Problem: Update the records from the start through the line containing "Action: click(x=145, y=117)", replacing "Instruction" with "Directive" and leaving everything else as it is.

Data listing:
---+---
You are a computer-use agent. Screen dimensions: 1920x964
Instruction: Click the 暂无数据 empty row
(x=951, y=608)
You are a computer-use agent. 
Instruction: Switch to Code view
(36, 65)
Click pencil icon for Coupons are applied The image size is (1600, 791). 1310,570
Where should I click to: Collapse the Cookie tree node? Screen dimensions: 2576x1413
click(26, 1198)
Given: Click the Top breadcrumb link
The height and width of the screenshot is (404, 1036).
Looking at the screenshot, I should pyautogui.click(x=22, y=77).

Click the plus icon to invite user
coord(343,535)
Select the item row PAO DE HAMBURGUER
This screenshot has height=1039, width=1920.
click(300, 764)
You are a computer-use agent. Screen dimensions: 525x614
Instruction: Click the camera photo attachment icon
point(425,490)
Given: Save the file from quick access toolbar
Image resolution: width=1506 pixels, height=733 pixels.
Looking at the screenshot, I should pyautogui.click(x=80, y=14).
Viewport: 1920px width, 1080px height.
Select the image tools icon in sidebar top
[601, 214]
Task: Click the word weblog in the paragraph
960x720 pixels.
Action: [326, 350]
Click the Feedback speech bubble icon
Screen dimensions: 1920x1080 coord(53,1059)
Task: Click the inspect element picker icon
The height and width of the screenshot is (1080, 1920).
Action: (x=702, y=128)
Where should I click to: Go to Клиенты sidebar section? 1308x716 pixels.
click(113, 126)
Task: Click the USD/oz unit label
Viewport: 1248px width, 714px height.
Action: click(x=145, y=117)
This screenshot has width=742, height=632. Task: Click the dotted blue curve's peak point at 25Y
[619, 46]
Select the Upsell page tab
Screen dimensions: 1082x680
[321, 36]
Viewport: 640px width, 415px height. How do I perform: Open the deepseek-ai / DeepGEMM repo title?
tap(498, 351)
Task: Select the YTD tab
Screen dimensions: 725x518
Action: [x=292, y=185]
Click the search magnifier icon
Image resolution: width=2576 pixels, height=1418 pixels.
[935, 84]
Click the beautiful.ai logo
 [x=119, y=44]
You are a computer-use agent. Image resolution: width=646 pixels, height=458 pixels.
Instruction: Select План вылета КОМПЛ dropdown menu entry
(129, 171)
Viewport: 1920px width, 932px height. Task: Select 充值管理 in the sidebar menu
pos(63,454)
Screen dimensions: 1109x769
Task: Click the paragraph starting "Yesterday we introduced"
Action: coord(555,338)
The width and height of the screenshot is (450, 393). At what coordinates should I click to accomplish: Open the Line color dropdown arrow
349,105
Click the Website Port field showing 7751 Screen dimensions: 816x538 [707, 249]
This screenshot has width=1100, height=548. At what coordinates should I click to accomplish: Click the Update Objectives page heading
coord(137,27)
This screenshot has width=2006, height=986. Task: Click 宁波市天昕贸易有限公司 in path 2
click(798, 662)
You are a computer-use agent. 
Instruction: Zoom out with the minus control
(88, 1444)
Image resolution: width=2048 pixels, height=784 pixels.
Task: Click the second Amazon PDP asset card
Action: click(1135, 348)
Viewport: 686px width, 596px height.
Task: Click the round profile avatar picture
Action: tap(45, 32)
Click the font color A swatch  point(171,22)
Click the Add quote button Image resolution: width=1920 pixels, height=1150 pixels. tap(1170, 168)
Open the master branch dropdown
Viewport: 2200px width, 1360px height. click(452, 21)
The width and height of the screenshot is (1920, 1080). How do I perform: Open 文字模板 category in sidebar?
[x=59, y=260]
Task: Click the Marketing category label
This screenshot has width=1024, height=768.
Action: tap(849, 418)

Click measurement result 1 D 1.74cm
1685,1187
---+---
In response:
You are a computer-use agent. Screen dimensions: 1920x964
Directive: Click the 暂无数据 empty row
(x=951, y=608)
You are a computer-use agent. 
Directive: Switch to Code view
(36, 65)
Click pencil icon for Coupons are applied The image size is (1600, 791). 1310,570
Where should I click to: Collapse the Cookie tree node? Screen dimensions: 2576x1413
click(26, 1198)
Given: Click the Top breadcrumb link
The height and width of the screenshot is (404, 1036).
Looking at the screenshot, I should pyautogui.click(x=22, y=77).

Click the plus icon to invite user
coord(343,535)
Select the item row PAO DE HAMBURGUER
This screenshot has height=1039, width=1920.
click(300, 764)
You are a computer-use agent. Screen dimensions: 525x614
Directive: Click the camera photo attachment icon
point(425,490)
Given: Save the file from quick access toolbar
Image resolution: width=1506 pixels, height=733 pixels.
Looking at the screenshot, I should pyautogui.click(x=80, y=14).
Viewport: 1920px width, 1080px height.
Select the image tools icon in sidebar top
[601, 214]
Task: Click the word weblog in the paragraph
960x720 pixels.
Action: [326, 350]
Click the Feedback speech bubble icon
Screen dimensions: 1920x1080 coord(53,1059)
Task: Click the inspect element picker icon
The height and width of the screenshot is (1080, 1920).
Action: (x=702, y=128)
Where should I click to: Go to Клиенты sidebar section? 1308x716 pixels.
click(113, 126)
Task: Click the USD/oz unit label
Viewport: 1248px width, 714px height.
Action: click(x=145, y=117)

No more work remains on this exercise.